Question

A spatially uniform magnetic field points in the +z-direction and is increasing in strength at the rate of 1.55 T/ms.

Answer 1

The question is asking for the magnitude and direction of the electric field as a function of distance from the geometric center of a cylindrical region where the magnetic field is decreasing uniformly.

Step-by-step explanation:

The subject of this question is Physics.

The question is asking for the magnitude and direction of the electric field as a function of distance from the geometric center of a cylindrical region where the magnetic field starts at 1.0 T and decreases to zero in 20 s.

To determine the electric field, you can use the formula Р = -∂/∂t, where Р represents the electric field, and ∂/∂t represents the change in magnetic field over time. Since the magnetic field is decreasing uniformly, its change over time is constant, so you can calculate the electric field by dividing the change in magnetic field magnitude by the change in time.

Answer 2

The question involves using Faraday's law of induction to determine the electric field induced due to a uniformly changing magnetic field inside a cylindrical region. The electric field's magnitude is determined by the rate of change of the magnetic field.

Step-by-step explanation:

The question is about the electric field created due to a change in a magnetic field.

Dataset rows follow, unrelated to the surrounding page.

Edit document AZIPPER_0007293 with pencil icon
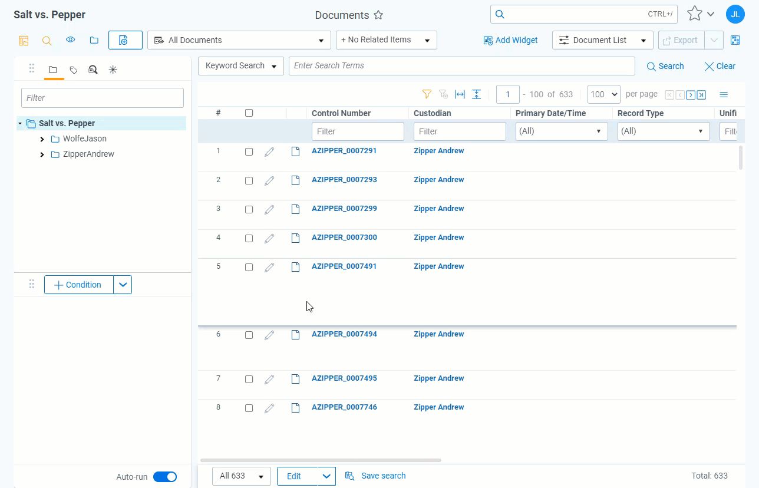The width and height of the screenshot is (759, 488). click(x=269, y=181)
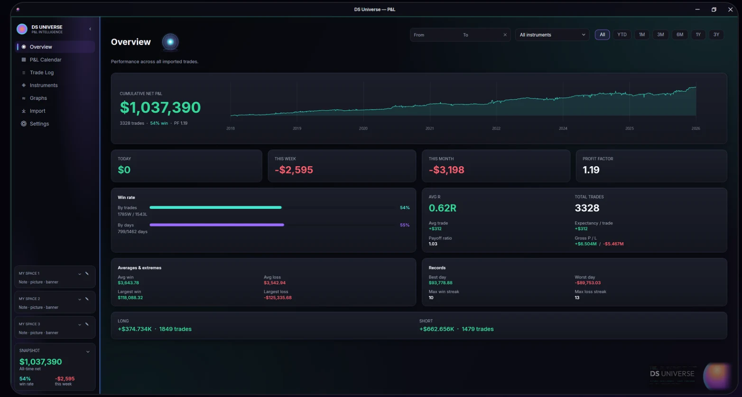This screenshot has width=742, height=397.
Task: Click the From date input field
Action: pyautogui.click(x=435, y=35)
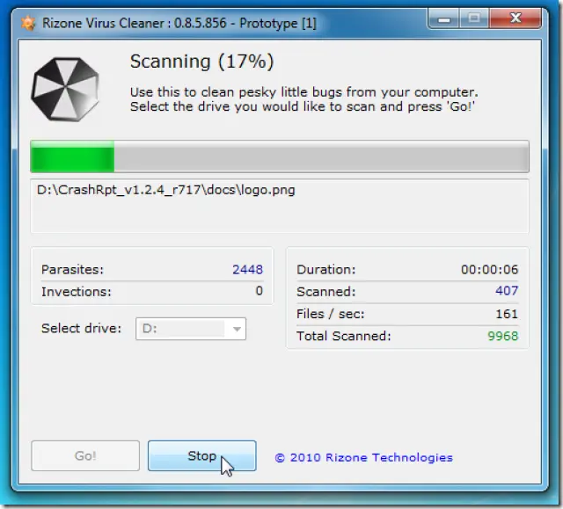Click the umbrella logo beside the Scanning heading
This screenshot has height=509, width=563.
pos(66,86)
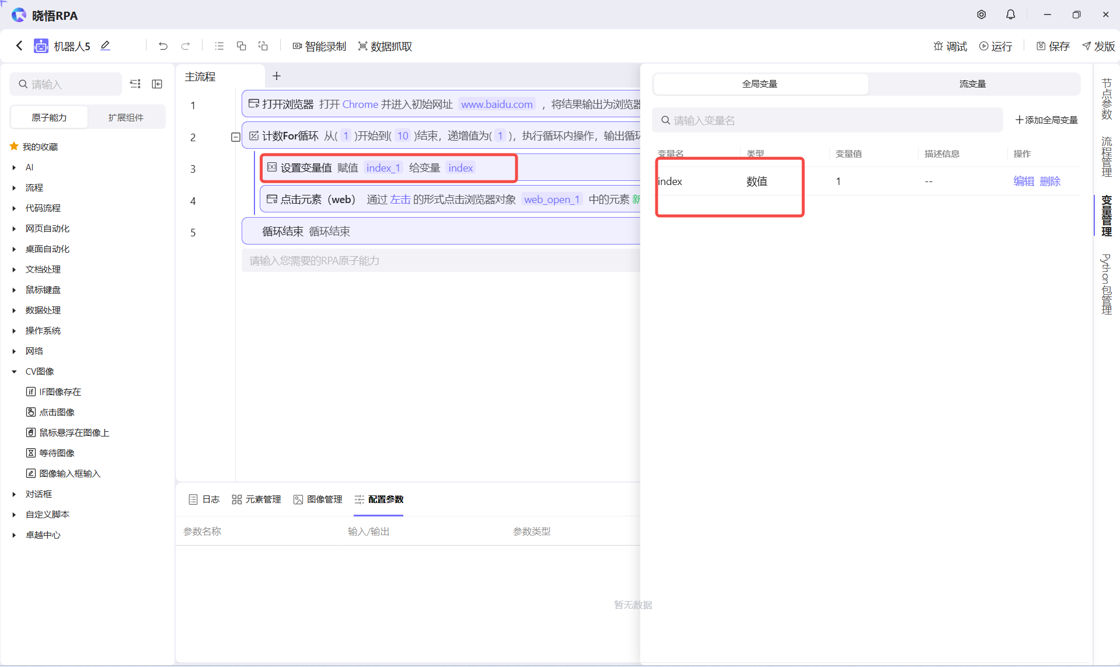Click the redo arrow icon

pos(186,46)
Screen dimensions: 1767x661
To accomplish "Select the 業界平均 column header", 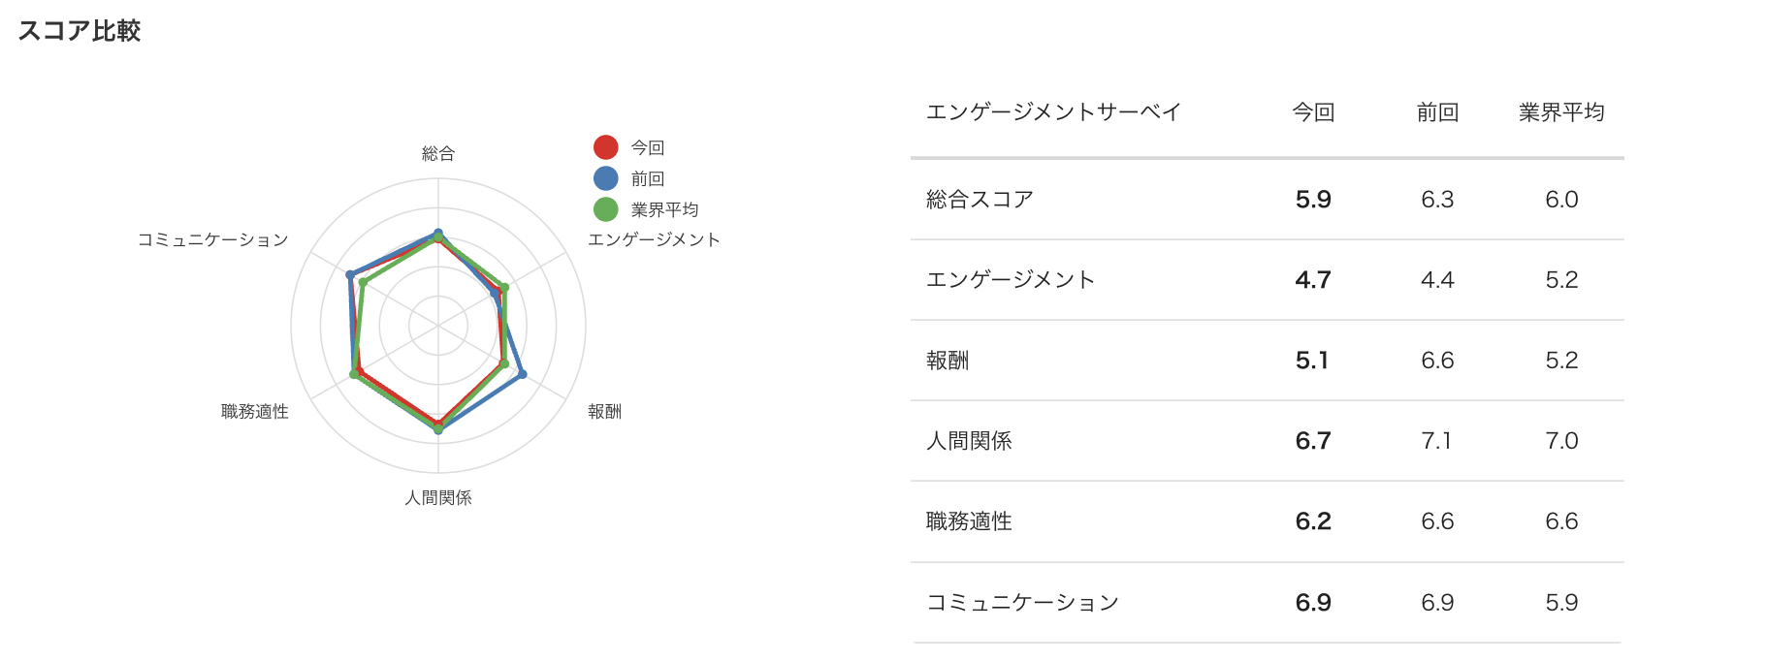I will (x=1561, y=112).
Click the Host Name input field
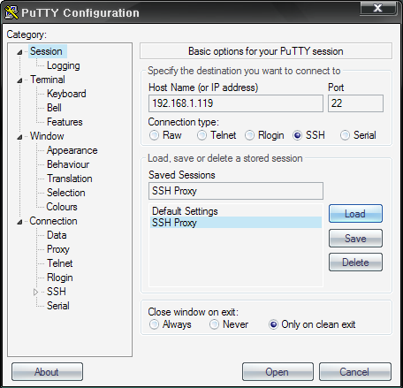Image resolution: width=403 pixels, height=388 pixels. click(x=236, y=103)
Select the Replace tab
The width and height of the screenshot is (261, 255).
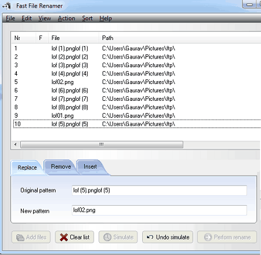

According to Faraday's law of induction, a time-changing magnetic field will induce a circular electric field in the space around it.

If the magnetic field at all points within a cylindrical region decreases uniformly to zero in 20 s from an initial 1.0 T strength, we can calculate the induced electric field using the formula for electromagnetic induction, which involves the rate of change of magnetic flux.

To find the electric field E as a function of r, the distance from the center of the region, we use the formula for induced emf in a loop of wire, E = -dΦB/dt, where ΦB is the magnetic flux.

In this scenario, the electric field induced in a circular loop inside the region would have a magnitude determined by the rate of change of magnetic field and would be directed tangentially to the loop, with direction given by Lenz's law.